Lechma sponsorem tytularnym Startu (aktualizacja)

Firma Lechma z Poznania została sponsorem tytularnym Startu Gniezno. Umowa została zawarta na dwanaście miesięcy, jednak obie strony nie wykluczają dłuższej współpracy.

O pozyskaniu przez Start sponsora tytularnego informowaliśmy kilkanaście dni temu. - Miło mi oznajmić, że naszym klubem interesuje się coraz większa liczba podmiotów gotowych do współpracy. Gdyby nie oni, to z pewnością nie moglibyśmy postawić przed sobą celu, jakim jest awans do Speedway Ekstraligi. Przed świętami szykujemy dla kibiców niespodziankę, związaną z nazwą sponsora głównego - mówił wówczas Arkadiusz Rusiecki, prezes gnieźnieńskiego klubu.

Do uroczystego podpisania umowy doszło podczas konferencji prasowej, która odbyła się we wtorek w hotelu Atelier w Gnieźnie. Umowa została zawarta na dwanaście miesięcy, jednak obie strony nie wykluczyły dłuższej współpracy. Podobnie rzecz ma się z zakresem współpracy. Możliwe, że firma Lechma włączy się także w sponsoring najważniejszych turniejów indywidualnych, które w przyszłym roku zostaną zorganizowane na stadionie Startu.

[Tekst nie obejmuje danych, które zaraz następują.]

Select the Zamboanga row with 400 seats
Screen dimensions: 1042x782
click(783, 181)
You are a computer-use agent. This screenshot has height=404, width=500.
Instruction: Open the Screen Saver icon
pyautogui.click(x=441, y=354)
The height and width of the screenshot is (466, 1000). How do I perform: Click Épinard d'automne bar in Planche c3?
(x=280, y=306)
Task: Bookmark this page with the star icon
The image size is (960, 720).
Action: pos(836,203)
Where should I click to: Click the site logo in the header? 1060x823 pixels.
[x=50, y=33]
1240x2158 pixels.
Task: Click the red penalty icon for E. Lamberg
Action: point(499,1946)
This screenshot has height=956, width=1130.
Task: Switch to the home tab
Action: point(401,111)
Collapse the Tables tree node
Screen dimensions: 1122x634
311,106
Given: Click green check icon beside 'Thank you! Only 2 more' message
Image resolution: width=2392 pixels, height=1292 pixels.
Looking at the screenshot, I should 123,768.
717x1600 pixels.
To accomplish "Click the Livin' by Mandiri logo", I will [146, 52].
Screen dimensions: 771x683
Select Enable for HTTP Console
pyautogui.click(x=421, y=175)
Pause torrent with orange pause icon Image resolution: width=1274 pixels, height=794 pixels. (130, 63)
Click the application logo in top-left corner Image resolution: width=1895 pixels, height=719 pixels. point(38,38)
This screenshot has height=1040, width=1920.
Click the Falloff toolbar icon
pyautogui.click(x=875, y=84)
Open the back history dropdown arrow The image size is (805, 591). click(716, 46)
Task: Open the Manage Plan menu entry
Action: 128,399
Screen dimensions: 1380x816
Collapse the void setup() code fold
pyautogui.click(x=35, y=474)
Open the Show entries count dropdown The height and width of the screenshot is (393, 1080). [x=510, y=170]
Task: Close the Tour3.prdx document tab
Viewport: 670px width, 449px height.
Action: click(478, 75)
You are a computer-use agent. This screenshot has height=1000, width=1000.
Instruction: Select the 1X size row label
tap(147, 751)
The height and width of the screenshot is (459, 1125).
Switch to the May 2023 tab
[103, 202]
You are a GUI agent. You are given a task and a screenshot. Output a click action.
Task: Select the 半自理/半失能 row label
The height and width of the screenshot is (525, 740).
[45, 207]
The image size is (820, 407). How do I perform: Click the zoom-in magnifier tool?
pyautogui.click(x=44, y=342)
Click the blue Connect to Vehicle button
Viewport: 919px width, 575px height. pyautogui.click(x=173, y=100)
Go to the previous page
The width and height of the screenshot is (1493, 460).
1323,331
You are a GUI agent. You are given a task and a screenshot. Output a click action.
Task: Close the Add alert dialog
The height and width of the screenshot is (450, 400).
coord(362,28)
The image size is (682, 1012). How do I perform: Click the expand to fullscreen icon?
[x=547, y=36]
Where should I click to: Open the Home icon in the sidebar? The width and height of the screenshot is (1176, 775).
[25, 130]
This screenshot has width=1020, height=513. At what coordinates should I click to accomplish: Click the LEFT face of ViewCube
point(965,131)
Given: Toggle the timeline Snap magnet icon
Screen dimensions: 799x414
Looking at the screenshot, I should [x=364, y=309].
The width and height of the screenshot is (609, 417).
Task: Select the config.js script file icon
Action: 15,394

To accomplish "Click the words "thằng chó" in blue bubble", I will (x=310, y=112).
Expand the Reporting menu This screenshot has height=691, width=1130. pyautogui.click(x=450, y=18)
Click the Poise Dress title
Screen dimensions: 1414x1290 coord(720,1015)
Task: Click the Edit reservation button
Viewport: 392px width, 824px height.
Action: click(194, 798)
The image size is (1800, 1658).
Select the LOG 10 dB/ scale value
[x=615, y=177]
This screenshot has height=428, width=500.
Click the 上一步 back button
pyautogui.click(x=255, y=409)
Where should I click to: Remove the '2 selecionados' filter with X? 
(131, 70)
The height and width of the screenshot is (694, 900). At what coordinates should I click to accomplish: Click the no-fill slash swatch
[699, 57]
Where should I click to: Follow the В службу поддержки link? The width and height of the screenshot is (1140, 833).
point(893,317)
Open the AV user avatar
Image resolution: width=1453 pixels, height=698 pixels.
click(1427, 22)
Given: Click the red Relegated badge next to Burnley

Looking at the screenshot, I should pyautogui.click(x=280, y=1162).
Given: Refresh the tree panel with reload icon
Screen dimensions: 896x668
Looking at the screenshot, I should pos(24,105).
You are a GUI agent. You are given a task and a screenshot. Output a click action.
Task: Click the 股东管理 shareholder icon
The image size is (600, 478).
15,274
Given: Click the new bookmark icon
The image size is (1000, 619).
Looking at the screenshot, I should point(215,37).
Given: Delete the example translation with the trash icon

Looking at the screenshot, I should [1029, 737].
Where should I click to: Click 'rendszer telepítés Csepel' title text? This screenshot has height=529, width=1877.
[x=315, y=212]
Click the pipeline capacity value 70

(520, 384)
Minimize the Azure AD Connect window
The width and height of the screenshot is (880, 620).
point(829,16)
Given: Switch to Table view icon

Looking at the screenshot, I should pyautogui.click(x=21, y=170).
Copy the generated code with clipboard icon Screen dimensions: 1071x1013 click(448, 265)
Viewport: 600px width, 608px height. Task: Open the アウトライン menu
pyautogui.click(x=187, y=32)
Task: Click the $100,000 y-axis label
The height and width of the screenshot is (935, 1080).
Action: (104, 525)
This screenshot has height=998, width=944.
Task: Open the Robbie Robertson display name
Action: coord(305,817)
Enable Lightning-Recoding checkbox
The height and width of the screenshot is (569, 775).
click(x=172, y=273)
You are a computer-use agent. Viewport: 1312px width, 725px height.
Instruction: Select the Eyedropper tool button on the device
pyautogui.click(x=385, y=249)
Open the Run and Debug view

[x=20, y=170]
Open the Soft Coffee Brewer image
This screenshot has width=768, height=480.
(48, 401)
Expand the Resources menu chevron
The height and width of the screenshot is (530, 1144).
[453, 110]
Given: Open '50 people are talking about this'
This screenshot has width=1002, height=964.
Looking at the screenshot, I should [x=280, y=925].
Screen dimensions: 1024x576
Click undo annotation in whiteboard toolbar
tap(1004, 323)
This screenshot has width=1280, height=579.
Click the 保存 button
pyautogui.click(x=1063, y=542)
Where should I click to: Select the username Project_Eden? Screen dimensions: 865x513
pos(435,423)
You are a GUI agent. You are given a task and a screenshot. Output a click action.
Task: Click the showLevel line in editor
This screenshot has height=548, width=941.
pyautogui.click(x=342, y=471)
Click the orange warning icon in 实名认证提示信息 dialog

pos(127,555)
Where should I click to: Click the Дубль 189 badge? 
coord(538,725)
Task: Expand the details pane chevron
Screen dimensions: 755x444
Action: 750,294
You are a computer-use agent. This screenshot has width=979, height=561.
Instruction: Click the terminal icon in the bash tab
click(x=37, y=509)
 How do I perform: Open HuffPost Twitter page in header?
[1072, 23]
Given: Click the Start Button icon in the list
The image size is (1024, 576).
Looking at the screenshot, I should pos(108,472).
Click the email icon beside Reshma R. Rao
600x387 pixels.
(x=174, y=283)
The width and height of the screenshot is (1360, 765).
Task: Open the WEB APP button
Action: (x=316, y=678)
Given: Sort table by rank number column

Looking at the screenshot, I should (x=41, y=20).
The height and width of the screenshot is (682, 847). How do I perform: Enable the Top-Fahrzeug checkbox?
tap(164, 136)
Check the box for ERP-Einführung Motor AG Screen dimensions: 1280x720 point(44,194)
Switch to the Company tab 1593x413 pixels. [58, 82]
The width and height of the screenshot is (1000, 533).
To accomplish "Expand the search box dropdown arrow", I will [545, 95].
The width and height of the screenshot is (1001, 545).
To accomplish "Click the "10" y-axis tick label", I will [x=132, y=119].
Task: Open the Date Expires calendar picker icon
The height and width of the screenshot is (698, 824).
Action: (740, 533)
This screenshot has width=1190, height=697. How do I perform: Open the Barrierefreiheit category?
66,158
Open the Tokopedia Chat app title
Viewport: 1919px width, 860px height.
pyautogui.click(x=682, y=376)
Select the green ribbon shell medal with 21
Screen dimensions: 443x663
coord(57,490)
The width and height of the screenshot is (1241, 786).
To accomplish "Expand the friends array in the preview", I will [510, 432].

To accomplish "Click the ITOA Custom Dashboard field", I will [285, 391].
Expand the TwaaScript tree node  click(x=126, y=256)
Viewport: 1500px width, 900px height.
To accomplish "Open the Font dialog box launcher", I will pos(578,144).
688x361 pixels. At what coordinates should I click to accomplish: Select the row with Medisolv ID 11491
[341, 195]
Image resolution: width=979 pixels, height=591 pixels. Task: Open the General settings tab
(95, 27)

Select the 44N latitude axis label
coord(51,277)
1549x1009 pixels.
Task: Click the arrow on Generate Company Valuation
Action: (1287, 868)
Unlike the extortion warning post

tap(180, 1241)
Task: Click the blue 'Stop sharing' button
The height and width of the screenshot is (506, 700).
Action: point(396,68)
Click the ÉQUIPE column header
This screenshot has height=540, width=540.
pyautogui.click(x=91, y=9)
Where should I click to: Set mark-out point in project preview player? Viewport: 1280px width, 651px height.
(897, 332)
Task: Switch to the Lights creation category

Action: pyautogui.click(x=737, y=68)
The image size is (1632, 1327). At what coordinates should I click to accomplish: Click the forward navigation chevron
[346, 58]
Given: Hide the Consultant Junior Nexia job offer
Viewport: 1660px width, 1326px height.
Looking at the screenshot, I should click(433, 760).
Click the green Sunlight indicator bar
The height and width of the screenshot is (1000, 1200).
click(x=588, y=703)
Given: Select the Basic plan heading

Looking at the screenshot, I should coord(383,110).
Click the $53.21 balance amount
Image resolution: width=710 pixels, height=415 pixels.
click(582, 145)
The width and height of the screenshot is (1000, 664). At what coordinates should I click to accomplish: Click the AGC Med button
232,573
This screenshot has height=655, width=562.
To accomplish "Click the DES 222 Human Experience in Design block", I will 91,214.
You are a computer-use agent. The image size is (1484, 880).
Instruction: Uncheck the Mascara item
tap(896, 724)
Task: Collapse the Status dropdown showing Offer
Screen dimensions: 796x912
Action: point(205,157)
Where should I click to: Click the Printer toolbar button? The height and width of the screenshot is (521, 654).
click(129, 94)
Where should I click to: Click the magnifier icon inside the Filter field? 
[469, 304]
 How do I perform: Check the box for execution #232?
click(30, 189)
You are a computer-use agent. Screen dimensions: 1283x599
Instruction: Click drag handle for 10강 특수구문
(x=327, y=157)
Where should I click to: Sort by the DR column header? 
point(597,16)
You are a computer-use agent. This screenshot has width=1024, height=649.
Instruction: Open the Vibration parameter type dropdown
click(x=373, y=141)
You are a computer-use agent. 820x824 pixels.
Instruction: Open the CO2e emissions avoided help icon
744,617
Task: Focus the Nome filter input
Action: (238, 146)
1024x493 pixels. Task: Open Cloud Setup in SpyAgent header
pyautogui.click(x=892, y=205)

Co ciekawe, jeszcze w ubiegłym sezonie firma z Poznania była sponsorem tytularnym PSŻ-u Poznań. Jednak w związku z olbrzymimi problemami Skorpionów, w konsekwencji czego zespół spadł do II ligi, Lechma zdecydowała się nawiązać współpracę ze Startem. - Z żalem rozstaję się ze Skorpionami, ale przez wiele czynników ten klub chyli się ku upadkowi - tłumaczył Lech Piasny, prezes Lechmy. - W Gnieźnie wszystko wygląda inaczej. Klub działa bardzo profesjonalnie. Poza tym jest tutaj świetny klimat do żużla. Sprawne kierownictwo klubu, współpraca z miastem i znakomici kibice. Wydaje mi się, że to bardzo dobra inwestycja.

- Prezes Piasny był motorem napędowym tych rozmów - mówił Rusiecki. - My mamy prawo być szczęśliwi i dumni z faktu, że takie uznany firmy jak Lechma, obecne w sporcie nie od dziś, decydują się na współpracę akurat z nami. To sprawdzony partner, dlatego jesteśmy szczęśliwi, że w sezonie 2012 będzie oparciem dla naszego klubu. Poza tym mam nadzieję, że powodem nawiązania współpracy jest też rosnąca wartość Startu Gniezno, który jest w stanie spełnić oczekiwania, które stawia przed sobą Lechma inwestując w promocję poprzez sport.

Inwestycja Lechmy w Start, ale także pozyskanie Adama Skórnickiego, idola kibiców żużla w Poznaniu może sprawić, że ci chętniej będą wybierali się na mecze w Gnieźnie. Jednak Rusiecki podkreśla, że w pierwszej kolejności zależy mu na tym, żeby sport żużlowy w Poznaniu przetrwał. - To jest najważniejsza rzecz dla całej dyscypliny, ale także i okolicznych ośrodków. To rywal, który ma za sobą rzeszę kibiców, którzy jeżdżą za nim po całej Polsce. Gdyby PSŻ faktycznie nie przystąpił do rozgrywek, to będzie ich nam brakowało. A jeśli tak się stanie, to liczę na to, że Gniezno będzie dla tych kibiców alternatywą.

Strony nie podały kwoty, jaka wpłynie na konto Startu, jednak jak powiedział nam prezes Rusiecki, jest ona zbliżona do pieniędzy, które klub co roku otrzymuje z budżetu miasta z puli na sport kwalifikowany.

Dodajmy, że zgodnie z umową w sezonie 2012 Start będzie występował w lidze pod nazwą Lechma Start Gniezno.